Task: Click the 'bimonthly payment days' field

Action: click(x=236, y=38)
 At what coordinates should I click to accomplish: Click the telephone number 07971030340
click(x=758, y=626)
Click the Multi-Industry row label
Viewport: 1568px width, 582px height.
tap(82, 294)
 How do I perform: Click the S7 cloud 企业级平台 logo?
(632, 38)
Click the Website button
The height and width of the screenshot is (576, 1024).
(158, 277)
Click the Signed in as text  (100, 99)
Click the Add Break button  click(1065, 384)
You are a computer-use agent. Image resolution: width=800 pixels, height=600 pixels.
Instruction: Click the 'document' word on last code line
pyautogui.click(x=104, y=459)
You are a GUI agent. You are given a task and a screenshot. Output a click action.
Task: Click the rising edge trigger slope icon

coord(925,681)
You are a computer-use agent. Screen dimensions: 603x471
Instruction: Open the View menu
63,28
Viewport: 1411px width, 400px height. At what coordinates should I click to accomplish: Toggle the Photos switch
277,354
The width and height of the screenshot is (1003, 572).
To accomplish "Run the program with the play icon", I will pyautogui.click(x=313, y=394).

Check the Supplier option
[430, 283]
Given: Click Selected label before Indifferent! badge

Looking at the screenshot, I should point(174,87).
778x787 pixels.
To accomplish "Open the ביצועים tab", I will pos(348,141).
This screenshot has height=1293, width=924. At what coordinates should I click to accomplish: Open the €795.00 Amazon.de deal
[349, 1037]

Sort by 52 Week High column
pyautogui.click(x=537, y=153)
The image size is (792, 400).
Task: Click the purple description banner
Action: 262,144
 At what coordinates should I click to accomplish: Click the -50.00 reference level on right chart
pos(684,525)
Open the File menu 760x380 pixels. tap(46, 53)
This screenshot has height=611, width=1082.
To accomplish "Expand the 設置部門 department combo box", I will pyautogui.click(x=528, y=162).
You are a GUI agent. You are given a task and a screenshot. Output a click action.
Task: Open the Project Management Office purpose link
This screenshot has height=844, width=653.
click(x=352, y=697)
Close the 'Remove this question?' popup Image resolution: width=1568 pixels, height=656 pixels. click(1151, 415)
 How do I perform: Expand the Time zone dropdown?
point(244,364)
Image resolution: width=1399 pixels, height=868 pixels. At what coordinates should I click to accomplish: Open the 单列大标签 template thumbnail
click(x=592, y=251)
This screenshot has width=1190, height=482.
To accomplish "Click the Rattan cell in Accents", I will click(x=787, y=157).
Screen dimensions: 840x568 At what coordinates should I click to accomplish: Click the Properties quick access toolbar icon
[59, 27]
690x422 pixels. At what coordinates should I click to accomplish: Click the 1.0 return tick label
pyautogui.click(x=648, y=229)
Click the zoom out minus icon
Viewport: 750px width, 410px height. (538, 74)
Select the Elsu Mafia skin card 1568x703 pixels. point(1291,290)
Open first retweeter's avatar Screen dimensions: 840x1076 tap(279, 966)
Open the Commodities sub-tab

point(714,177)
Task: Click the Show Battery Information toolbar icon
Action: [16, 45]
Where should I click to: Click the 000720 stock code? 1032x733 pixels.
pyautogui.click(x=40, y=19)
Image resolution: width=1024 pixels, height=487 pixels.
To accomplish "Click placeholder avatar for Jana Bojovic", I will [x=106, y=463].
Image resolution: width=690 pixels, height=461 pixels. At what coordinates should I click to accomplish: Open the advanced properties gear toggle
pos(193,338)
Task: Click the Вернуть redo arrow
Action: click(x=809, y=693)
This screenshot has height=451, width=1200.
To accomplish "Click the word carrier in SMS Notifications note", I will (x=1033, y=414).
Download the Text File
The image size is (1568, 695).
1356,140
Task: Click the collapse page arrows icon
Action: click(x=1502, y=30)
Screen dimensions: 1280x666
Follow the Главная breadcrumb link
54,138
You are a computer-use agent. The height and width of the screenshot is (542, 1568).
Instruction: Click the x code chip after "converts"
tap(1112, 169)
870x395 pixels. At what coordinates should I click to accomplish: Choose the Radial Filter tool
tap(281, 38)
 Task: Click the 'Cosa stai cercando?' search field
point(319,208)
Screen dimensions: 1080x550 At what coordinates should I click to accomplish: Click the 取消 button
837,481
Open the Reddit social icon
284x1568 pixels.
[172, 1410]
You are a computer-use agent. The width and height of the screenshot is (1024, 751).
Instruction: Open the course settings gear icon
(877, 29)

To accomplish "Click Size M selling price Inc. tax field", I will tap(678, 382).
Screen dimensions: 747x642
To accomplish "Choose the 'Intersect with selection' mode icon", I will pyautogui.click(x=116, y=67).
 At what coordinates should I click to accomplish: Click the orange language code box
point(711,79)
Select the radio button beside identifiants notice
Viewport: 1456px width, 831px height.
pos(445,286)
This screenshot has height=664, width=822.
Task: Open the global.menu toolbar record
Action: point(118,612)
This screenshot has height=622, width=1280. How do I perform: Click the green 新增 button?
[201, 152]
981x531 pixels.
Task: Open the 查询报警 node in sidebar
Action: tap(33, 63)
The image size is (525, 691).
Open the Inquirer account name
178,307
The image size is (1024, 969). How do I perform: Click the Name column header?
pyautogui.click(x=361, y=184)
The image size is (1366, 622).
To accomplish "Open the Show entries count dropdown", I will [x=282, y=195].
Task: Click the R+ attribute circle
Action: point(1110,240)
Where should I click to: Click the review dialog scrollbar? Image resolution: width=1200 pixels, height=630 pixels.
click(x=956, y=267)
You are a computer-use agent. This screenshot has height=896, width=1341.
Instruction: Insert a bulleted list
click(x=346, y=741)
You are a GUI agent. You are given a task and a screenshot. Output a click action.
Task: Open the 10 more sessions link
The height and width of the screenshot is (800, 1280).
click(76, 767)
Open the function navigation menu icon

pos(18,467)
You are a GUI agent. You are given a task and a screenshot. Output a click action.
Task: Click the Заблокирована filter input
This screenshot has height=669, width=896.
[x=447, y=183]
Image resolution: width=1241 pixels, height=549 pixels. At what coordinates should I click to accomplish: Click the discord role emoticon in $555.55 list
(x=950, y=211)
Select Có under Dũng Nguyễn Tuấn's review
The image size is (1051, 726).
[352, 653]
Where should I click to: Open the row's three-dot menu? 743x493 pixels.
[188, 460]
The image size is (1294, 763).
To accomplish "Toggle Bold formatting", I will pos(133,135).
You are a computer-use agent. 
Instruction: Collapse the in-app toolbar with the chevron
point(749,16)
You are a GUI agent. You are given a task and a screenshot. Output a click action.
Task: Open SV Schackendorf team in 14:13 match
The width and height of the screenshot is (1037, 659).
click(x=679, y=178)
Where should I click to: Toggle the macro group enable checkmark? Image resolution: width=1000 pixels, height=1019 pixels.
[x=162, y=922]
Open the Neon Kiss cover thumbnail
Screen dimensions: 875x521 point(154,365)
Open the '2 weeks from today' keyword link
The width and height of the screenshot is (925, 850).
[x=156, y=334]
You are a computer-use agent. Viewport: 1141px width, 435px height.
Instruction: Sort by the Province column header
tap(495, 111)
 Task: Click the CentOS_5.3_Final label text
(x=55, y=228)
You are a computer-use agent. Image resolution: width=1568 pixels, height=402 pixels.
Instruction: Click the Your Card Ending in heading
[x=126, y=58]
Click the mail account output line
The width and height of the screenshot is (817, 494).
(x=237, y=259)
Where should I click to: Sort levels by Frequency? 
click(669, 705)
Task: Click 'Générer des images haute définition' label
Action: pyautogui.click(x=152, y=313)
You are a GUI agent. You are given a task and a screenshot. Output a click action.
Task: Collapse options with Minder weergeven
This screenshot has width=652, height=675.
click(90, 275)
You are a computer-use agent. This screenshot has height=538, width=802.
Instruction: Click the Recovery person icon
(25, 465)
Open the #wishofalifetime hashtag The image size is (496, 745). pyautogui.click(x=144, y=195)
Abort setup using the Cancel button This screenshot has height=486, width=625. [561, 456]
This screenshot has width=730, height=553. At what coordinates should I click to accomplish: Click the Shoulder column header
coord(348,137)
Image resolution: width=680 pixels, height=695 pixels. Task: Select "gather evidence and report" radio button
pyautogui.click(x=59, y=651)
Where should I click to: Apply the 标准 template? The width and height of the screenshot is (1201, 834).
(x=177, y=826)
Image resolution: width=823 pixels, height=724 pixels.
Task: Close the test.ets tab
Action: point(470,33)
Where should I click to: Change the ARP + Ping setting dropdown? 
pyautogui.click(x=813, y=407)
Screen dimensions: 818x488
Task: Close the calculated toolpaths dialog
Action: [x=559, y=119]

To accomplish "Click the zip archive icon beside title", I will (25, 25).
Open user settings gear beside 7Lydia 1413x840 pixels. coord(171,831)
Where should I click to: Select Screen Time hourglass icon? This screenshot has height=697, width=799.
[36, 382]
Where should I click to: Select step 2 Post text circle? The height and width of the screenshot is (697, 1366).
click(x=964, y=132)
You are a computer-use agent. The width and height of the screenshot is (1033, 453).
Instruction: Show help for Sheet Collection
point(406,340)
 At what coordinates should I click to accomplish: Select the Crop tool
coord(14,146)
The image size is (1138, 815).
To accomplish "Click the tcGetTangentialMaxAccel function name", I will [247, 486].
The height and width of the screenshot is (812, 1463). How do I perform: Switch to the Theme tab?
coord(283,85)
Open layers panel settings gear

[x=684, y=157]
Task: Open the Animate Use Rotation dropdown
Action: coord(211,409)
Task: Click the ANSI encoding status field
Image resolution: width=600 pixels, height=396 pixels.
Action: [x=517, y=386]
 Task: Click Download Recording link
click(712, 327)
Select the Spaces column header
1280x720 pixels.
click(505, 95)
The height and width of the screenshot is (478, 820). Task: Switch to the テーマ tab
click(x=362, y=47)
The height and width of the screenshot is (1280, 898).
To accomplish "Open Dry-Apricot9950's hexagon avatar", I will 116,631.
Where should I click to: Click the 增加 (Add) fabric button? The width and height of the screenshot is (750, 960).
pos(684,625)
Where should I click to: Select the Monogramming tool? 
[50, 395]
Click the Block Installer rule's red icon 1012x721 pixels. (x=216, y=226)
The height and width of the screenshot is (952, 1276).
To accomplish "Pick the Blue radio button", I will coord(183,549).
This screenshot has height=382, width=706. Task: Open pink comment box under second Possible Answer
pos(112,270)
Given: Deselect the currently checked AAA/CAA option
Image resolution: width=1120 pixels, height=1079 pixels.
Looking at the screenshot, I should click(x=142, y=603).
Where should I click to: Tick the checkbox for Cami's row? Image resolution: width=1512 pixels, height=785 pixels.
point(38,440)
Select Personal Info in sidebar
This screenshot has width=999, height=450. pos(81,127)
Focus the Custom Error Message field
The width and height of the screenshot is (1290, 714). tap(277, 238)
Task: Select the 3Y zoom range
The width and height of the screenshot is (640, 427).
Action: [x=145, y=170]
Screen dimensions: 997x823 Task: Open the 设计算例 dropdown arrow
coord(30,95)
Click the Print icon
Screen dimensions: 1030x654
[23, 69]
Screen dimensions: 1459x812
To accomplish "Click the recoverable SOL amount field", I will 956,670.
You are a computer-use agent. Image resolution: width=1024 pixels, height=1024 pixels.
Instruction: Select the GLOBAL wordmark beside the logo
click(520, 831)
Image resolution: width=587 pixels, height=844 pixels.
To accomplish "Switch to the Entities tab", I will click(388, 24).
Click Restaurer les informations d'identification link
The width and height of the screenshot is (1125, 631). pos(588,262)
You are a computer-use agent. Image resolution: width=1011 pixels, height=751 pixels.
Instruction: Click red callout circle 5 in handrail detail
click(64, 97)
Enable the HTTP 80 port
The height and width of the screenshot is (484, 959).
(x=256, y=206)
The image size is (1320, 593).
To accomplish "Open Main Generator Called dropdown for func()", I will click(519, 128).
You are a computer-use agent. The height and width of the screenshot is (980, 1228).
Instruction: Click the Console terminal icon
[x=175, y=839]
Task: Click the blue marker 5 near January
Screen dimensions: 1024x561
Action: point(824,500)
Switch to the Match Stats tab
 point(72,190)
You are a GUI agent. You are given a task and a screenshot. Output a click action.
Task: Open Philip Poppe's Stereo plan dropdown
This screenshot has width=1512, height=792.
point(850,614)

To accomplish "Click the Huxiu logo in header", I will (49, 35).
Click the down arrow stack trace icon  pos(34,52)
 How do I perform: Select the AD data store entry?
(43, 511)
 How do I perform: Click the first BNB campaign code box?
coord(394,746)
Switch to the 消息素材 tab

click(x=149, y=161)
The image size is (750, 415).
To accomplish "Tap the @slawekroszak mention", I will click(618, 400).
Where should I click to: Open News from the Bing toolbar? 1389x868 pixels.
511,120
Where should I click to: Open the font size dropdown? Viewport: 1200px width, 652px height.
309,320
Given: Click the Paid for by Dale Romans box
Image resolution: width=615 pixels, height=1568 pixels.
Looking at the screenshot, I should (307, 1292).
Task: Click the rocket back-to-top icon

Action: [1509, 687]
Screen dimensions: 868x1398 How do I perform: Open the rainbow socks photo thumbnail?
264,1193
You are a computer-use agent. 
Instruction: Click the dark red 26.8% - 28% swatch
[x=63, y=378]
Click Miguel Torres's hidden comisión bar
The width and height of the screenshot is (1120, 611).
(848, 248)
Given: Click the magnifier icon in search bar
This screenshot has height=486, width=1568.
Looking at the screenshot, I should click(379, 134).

::::::::::

*YOUR TASK*: Only one number is wanted: how many lines of the listing above hold the word "File".

*EXERCISE RESPONSE*: 2